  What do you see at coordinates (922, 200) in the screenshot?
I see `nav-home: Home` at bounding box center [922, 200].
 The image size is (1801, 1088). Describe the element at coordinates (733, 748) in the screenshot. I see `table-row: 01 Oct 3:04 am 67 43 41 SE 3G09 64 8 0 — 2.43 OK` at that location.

※ ※ ※

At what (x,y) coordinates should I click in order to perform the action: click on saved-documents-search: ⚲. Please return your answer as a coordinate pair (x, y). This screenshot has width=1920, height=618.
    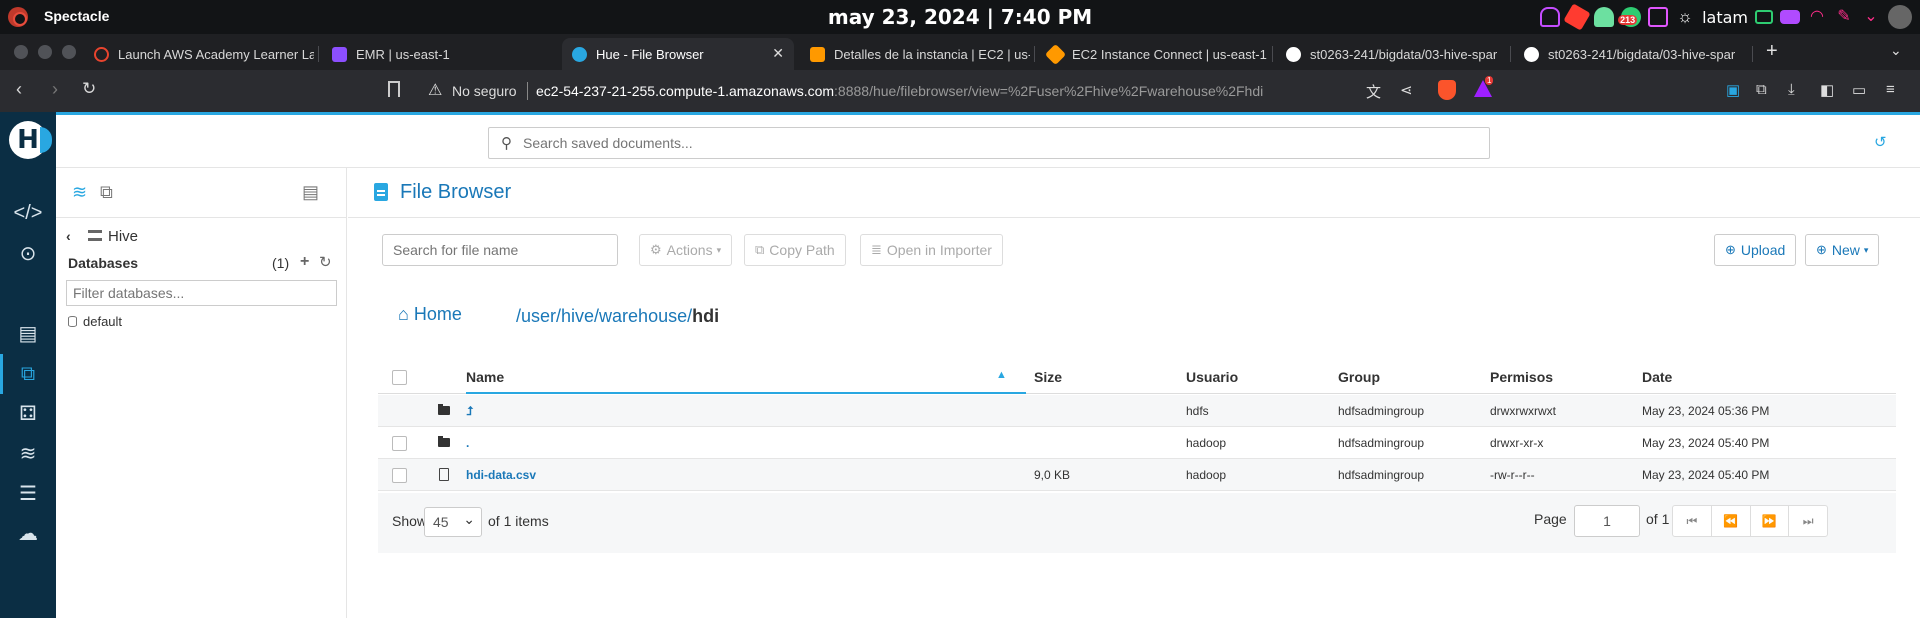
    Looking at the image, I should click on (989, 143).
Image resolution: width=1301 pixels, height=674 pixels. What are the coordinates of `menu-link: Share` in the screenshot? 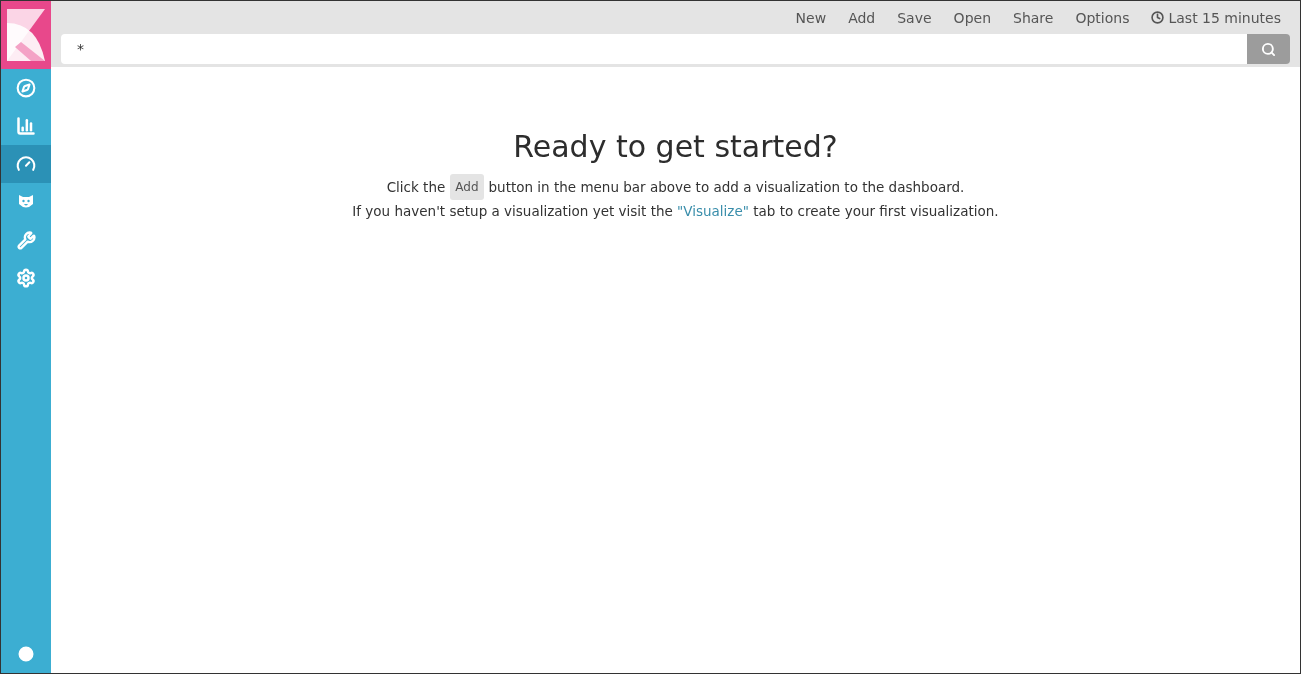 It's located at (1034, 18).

※ ※ ※

▸ **WORK ORDER**:
Transcribe everything from the line containing "What do you" down to the line containing "The image size", word for word.

▸ **ANSWER TO THIS PROBLEM**:
  What do you see at coordinates (922, 200) in the screenshot?
I see `nav-home: Home` at bounding box center [922, 200].
 The image size is (1801, 1088). Describe the element at coordinates (733, 748) in the screenshot. I see `table-row: 01 Oct 3:04 am 67 43 41 SE 3G09 64 8 0 — 2.43 OK` at that location.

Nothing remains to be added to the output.